Dabei steht seit längerem die Theorie im Raum, dass Myopie mit der Intelligenz eines Menschen Hand in Hand geht. Die Alltagsbeobachtung zeigt, dass viele Menschen aus "gehobenen" Berufen eine Brille benötigen. Doch kann man das wissenschaftlich belegen?

Turm von London-Test

Ein Forscherteam aus Mainz hat mit 4.000 Freiwilligen ein Experiment durchgeführt. Die Männer und Frauen waren zwischen 40 Jahren und 79 Jahren alt und benötigten entweder keine Brille, oder eine Sehhilfe gegen Kurzsichtigkeit. Alle wurden gebeten, den sogenannten TOL-Test zu absolvieren.

Dieser "Turm von London"-Test arbeitet mit Kugeln und Stäben, die so zusammengebaut werden müssen, dass eine vorgelegte Figur nachgebaut wird. Der Test kennt verschiedene Varianten mit festen Regeln und gilt als umso besser bestanden, je weniger Züge der Bastelnde benötigt.

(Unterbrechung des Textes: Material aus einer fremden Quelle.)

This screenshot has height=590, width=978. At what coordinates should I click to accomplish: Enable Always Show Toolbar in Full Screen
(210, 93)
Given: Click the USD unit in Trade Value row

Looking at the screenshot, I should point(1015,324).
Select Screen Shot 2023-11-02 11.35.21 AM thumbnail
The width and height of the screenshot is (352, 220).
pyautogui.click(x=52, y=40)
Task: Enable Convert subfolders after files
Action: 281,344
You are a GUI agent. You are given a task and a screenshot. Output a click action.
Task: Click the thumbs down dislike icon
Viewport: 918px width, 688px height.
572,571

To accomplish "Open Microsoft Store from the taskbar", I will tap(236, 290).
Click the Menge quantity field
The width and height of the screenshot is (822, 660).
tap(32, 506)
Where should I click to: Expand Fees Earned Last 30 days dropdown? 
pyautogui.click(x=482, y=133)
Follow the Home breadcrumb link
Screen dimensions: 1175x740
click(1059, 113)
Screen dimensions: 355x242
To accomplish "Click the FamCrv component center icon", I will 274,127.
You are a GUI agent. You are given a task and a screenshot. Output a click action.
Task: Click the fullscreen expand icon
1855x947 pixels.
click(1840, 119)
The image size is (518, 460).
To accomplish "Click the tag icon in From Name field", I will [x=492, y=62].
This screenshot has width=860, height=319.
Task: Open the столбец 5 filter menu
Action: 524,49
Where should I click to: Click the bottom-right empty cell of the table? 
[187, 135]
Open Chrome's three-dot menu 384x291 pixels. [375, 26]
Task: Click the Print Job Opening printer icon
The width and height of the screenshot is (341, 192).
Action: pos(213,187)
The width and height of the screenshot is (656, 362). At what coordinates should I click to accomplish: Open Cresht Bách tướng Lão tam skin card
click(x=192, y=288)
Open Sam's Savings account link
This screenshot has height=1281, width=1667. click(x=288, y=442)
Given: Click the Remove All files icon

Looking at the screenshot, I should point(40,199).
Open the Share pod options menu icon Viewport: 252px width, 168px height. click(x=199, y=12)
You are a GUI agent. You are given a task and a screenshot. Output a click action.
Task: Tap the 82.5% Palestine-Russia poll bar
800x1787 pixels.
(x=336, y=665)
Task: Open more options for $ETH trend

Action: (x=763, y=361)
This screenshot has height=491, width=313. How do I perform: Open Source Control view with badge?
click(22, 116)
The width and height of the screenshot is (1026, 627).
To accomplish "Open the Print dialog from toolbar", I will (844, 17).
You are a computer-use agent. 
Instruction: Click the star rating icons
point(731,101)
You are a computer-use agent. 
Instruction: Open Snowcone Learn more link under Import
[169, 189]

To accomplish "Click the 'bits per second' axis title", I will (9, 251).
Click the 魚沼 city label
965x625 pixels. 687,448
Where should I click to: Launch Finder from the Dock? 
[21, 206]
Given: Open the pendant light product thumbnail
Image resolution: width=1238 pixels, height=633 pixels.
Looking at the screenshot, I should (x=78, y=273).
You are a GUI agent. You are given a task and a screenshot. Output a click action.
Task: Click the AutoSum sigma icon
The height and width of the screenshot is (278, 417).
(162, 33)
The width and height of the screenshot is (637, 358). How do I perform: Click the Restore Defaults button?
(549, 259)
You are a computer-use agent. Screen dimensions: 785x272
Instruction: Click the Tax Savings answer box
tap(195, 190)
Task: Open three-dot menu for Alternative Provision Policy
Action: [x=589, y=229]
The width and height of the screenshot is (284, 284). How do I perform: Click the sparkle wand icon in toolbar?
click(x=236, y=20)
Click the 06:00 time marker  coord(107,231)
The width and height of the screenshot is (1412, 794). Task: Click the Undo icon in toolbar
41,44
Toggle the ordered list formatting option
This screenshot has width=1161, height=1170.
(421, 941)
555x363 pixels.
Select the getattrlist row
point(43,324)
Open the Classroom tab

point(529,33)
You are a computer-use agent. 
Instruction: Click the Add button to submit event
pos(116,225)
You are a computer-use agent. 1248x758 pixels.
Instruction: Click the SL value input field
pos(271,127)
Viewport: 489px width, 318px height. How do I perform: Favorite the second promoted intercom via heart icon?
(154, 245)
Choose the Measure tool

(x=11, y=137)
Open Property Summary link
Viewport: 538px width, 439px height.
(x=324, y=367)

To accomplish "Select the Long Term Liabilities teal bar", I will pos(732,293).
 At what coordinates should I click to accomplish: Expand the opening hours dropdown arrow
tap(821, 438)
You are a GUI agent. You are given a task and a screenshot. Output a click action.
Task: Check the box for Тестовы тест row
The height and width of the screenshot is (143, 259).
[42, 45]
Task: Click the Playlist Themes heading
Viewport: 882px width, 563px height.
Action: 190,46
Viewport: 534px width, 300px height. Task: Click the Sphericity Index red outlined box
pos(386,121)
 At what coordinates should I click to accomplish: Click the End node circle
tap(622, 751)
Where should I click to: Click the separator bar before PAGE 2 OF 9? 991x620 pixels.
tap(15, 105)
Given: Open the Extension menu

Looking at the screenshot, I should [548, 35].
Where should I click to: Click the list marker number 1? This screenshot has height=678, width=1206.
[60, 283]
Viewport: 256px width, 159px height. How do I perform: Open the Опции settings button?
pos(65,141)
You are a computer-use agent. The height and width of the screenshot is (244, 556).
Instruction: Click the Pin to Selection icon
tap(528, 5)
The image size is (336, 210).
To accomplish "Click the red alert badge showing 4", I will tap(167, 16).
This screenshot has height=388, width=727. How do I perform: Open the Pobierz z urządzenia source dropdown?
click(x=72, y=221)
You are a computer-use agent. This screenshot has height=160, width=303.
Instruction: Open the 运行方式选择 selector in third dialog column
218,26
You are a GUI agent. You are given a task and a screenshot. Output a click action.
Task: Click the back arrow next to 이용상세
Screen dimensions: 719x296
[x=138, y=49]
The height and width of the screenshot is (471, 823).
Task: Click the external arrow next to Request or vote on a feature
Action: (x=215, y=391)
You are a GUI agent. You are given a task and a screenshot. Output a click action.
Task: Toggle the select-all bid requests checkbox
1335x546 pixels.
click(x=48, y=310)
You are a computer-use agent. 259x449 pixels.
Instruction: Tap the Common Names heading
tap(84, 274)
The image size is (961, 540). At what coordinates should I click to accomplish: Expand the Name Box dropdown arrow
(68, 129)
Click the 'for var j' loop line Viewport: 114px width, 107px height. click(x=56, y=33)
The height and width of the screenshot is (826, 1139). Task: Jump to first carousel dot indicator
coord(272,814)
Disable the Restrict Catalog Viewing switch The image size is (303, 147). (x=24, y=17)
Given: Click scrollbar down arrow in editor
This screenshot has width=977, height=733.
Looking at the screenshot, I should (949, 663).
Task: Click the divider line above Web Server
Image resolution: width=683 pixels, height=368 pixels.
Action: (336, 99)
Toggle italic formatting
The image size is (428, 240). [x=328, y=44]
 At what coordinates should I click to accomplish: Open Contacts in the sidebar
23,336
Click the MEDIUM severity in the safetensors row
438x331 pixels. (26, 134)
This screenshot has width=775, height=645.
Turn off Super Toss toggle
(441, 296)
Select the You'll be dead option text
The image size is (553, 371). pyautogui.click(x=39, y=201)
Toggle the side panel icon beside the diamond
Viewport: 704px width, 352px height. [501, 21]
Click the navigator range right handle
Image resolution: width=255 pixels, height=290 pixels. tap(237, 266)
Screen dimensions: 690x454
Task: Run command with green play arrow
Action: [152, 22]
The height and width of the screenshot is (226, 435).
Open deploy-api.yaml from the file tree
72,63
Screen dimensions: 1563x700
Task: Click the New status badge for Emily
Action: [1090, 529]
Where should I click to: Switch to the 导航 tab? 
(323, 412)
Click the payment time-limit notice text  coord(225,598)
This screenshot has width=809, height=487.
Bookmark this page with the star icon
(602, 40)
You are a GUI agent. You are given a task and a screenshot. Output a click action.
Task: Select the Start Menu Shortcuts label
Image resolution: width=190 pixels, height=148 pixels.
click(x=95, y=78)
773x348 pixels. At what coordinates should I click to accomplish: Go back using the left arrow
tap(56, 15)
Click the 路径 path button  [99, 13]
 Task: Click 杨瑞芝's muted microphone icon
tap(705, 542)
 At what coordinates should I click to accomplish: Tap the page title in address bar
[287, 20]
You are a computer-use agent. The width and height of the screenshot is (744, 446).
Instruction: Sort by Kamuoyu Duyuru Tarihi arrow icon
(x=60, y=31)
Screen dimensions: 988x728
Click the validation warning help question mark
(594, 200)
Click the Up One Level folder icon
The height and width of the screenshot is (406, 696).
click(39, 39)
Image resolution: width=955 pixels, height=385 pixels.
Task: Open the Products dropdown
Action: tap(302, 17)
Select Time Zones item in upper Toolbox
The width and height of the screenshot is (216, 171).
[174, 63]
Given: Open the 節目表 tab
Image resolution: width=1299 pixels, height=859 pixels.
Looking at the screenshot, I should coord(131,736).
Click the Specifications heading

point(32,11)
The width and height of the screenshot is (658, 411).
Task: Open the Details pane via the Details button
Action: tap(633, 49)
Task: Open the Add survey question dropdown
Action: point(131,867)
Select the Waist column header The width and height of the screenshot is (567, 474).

  • Im Test erreichte die Gruppe der Brillenträger im Schnitt einen TOL-Wert von 14.
  • Die Gegengruppe lag mit 12,9 etwas darunter.

Schul- und Ausbildung entscheidend

Das spricht auf den ersten Blick dafür, dass die Intelligenz der Brillenträger höher ist. Die Forscher besahen sich aber zusätzlich die Bildungsjahre jedes Teilnehmers. Dabei zeigte sich, dass der Test umso besser abgeschnitten wurde, je mehr Bildung ein Proband erfahrenen hatte.

Das wiederum bedeutet, dass nicht der IQ entscheidend ist, sondern die Zeit und Kraft, die insgesamt in die Schul- und Ausbildung gesteckt wurde. Das bestätigt die Annahme, das Brillenträger nicht automatisch klüger sind, aber mehr Zeit mit Lernen und damit Naharbeit (mit Büchern und an Monitoren) verbringen.